5. Make it repeatable and confirm all paths reach the same skill

The point of putting these together is to have one source of truth. The slash-command, the model’s automatic invocation, and the hook should all drive the same SKILL.md procedure, so the review comes out the same no matter how it started. Run a real change through each path and compare what the output looks like.

Path A: type /pr-reviewer main         -> same checklist, scoped to vs-main diff
Path B: ask "review my changes"        -> model loads the skill, same checklist
Path C: attempt git commit             -> hook fires, same checklist, can block

Learned: firing without being askedEven when you never ask for a review, a hook calls Xiaoman the moment you git commit and runs the same review, blocking the commit if it finds a blocker, so you do not have to remember to invoke it.

How to verify

  • Invoke /pr-reviewer src/auth.py and confirm the review covers only that file’s changes, proving the argument scoped it.
  • Watch the tool calls during a review and confirm only read-shaped tools fire. Attempt a write and confirm the deny rule stops it.
  • Stage a change with a deliberate blocker and try to commit. Confirm the hook fires unprompted and blocks the commit with the reason text.
  • Stage a clean change and commit. Confirm the hook lets it through (exit 0), proving the trigger is scoped and not just blanket-blocking.

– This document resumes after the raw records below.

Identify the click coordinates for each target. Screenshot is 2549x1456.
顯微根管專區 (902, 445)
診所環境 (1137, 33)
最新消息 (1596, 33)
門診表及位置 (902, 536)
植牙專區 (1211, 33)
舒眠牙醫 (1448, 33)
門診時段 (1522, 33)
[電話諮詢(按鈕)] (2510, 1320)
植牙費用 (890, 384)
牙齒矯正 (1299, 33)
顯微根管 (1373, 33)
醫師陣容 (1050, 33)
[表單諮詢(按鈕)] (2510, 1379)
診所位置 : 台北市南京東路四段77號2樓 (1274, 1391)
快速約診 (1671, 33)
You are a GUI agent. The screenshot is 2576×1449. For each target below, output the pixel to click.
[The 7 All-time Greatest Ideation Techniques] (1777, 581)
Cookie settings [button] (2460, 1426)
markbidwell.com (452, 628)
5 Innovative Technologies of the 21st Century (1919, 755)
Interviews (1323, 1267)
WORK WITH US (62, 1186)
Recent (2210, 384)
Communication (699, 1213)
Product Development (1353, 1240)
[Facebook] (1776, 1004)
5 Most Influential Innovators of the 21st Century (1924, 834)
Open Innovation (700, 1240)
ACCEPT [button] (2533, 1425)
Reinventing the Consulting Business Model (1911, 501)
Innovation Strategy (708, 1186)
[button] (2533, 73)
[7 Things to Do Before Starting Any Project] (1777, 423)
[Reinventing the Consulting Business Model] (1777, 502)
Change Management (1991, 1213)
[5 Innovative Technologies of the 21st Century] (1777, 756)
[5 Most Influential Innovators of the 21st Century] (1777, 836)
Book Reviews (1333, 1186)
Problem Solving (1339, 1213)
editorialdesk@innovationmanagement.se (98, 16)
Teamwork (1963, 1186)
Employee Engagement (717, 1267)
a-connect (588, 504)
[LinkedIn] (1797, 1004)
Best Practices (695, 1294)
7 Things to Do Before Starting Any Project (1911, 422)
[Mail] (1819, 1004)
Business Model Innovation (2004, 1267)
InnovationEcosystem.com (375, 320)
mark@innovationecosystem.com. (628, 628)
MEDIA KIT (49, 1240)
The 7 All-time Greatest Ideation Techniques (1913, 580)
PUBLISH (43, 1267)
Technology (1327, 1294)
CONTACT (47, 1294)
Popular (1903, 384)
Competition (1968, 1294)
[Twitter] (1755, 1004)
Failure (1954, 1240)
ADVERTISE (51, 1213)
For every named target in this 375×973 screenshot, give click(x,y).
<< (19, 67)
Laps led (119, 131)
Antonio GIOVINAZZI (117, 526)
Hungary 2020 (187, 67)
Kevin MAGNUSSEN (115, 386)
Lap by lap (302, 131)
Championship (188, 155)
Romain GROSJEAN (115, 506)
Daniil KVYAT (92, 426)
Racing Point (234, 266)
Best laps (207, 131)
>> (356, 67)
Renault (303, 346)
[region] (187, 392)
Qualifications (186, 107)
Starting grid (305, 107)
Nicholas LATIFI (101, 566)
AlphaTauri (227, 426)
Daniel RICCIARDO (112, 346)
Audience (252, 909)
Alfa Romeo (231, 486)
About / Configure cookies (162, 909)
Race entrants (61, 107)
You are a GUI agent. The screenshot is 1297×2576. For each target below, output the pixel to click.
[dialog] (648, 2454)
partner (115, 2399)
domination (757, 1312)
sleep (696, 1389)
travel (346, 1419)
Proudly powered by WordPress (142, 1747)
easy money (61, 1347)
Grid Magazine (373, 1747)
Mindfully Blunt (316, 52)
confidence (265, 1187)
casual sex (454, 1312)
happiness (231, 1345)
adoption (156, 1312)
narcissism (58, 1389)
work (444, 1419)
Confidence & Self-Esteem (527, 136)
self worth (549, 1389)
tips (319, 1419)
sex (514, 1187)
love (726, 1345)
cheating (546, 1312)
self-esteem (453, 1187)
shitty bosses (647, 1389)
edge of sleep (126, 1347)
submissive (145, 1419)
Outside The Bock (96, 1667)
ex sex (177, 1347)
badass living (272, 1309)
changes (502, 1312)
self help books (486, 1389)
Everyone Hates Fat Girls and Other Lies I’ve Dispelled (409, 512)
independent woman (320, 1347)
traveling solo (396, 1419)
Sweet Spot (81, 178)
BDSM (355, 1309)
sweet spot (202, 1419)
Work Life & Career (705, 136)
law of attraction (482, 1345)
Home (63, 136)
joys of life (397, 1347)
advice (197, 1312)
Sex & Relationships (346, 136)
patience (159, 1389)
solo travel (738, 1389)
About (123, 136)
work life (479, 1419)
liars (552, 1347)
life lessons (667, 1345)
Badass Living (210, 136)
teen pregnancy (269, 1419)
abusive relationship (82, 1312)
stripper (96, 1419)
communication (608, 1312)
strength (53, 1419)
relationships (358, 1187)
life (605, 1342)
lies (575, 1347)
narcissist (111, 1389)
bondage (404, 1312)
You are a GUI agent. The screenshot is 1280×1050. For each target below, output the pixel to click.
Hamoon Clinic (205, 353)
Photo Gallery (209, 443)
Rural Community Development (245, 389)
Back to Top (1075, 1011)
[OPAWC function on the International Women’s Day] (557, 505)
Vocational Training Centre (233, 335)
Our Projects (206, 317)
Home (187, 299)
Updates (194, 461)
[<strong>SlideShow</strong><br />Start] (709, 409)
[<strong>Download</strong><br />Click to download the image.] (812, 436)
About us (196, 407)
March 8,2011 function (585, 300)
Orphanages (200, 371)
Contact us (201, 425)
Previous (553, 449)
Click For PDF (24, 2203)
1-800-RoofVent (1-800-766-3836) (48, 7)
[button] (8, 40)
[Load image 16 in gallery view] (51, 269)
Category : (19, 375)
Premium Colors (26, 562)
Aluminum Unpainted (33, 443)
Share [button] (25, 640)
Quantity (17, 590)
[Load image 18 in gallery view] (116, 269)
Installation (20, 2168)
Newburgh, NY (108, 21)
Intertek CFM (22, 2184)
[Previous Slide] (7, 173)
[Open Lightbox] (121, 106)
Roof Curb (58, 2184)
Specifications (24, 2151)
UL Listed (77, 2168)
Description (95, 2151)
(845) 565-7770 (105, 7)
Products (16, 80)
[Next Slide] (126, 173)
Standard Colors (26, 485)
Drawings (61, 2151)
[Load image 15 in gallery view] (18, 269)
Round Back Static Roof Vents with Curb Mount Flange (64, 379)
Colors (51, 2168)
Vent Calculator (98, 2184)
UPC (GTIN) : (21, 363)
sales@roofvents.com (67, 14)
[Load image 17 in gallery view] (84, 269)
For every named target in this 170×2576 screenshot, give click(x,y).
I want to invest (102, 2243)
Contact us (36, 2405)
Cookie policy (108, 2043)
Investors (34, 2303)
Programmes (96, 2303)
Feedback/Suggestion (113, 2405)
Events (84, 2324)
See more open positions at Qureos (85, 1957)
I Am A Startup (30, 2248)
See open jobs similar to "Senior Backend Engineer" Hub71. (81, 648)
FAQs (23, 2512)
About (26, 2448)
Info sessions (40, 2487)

Learned: confirming it knows when to hold backYou can stage a change with a blocker and watch the hook stop the commit, then stage a clean change and watch it pass, confirming the reflex fires only when it should and does not block every commit.

Recap

Your reviewer now snaps together from parts. Arguments scope it, allowed-tools plus deny rules set its bounds, the folder name gives you a slash-command, and a PreToolUse hook runs it deterministically. Keep this mental model: the skill is the single procedure; the slash-command and model-invocation are two probabilistic ways into it; the hook is the guaranteed one, wired to a lifecycle event. Keeping these separate is what makes it a workflow instead of a one-shot prompt. The next chapter steps up to subagents and orchestration, and lays out when multi-agent setups help you and when they hurt.

Common pitfalls

  • Permissions too broad. Pre-approving every tool, or forgetting that allowed-tools does not remove tools, lets a “reviewer” push or merge. Pair least-privilege allowed-tools with explicit deny rules.
  • Hook fires too often. A hook with a loose matcher runs a review on every tool call and drives you crazy. Use the if condition to scope it to the exact tool and command (Bash(git commit *)), not all of Bash.
  • Parameters hidden or never passed. If the skill assumes a scope the caller never sets, the results drift. Spell out the scope with $ARGUMENTS / $1 and document it with argument-hint.
  • Blocking the wrong way. A hook that exits non-zero with an unhelpful message just confuses the agent. Use exit 2 or a structured deny decision with a clear permissionDecisionReason so the model knows what to fix.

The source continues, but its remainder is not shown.